**TASK TO COMPLETE**
Return the lines of the material below word for word, from the line containing "Screen dimensions: 1200x466" through the line containing "click(x=305, y=520)".

---- DATASET RECORDS

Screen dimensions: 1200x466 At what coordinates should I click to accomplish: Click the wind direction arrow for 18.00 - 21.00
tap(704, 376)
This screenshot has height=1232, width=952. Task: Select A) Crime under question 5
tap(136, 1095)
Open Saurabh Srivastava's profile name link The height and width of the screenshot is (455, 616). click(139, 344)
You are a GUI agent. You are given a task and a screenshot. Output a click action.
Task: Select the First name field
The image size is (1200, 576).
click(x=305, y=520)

--------
---- DATASET RECORDS

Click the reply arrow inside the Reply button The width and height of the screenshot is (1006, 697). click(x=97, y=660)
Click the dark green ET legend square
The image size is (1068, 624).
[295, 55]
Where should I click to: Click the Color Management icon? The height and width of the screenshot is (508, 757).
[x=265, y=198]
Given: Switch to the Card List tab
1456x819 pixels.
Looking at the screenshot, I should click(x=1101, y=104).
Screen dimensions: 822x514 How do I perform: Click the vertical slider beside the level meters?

--------
---- DATASET RECORDS

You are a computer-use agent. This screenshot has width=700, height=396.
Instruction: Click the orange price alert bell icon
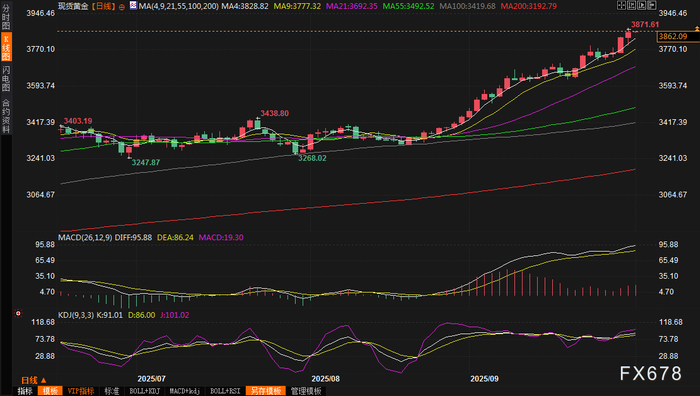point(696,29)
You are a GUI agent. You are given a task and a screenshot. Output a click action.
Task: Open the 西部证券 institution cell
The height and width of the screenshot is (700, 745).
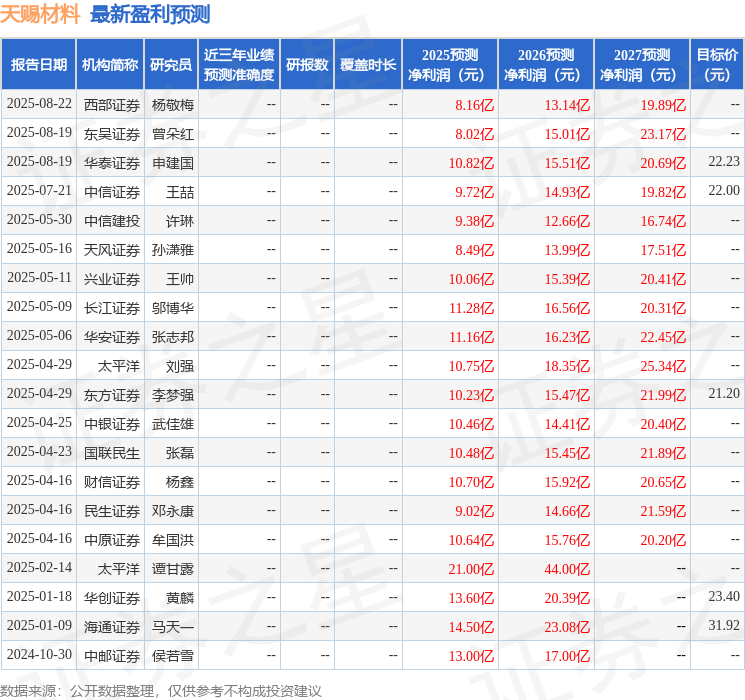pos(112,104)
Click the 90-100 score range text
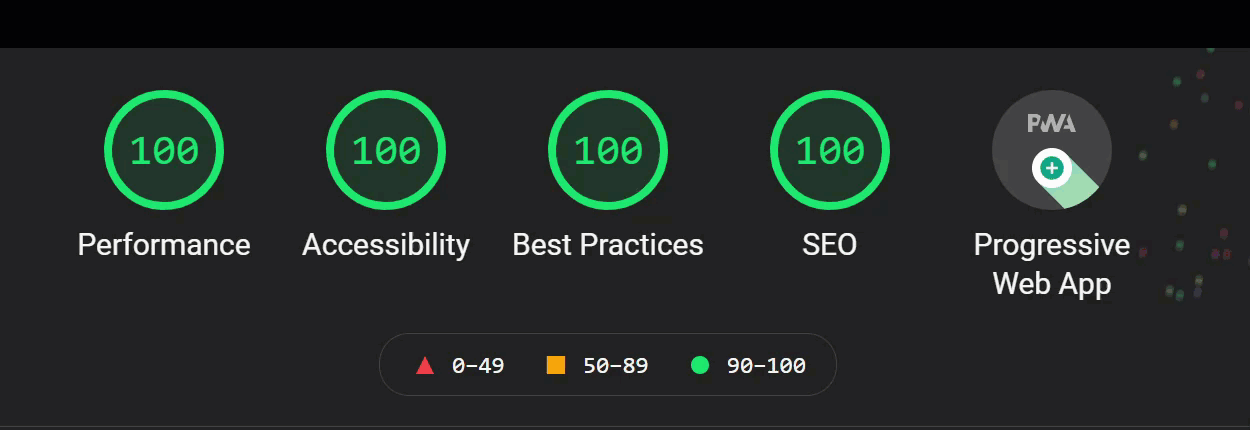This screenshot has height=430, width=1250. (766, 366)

--------

**SOLUTION**
Screen dimensions: 1200x466 At what coordinates should I click to accomplish: Click the wind direction arrow for 18.00 - 21.00
tap(704, 376)
This screenshot has height=1232, width=952. Task: Select A) Crime under question 5
tap(136, 1095)
Open Saurabh Srivastava's profile name link The height and width of the screenshot is (455, 616). click(139, 344)
You are a GUI agent. You are given a task and a screenshot. Output a click action.
Task: Select the First name field
The image size is (1200, 576).
click(x=305, y=520)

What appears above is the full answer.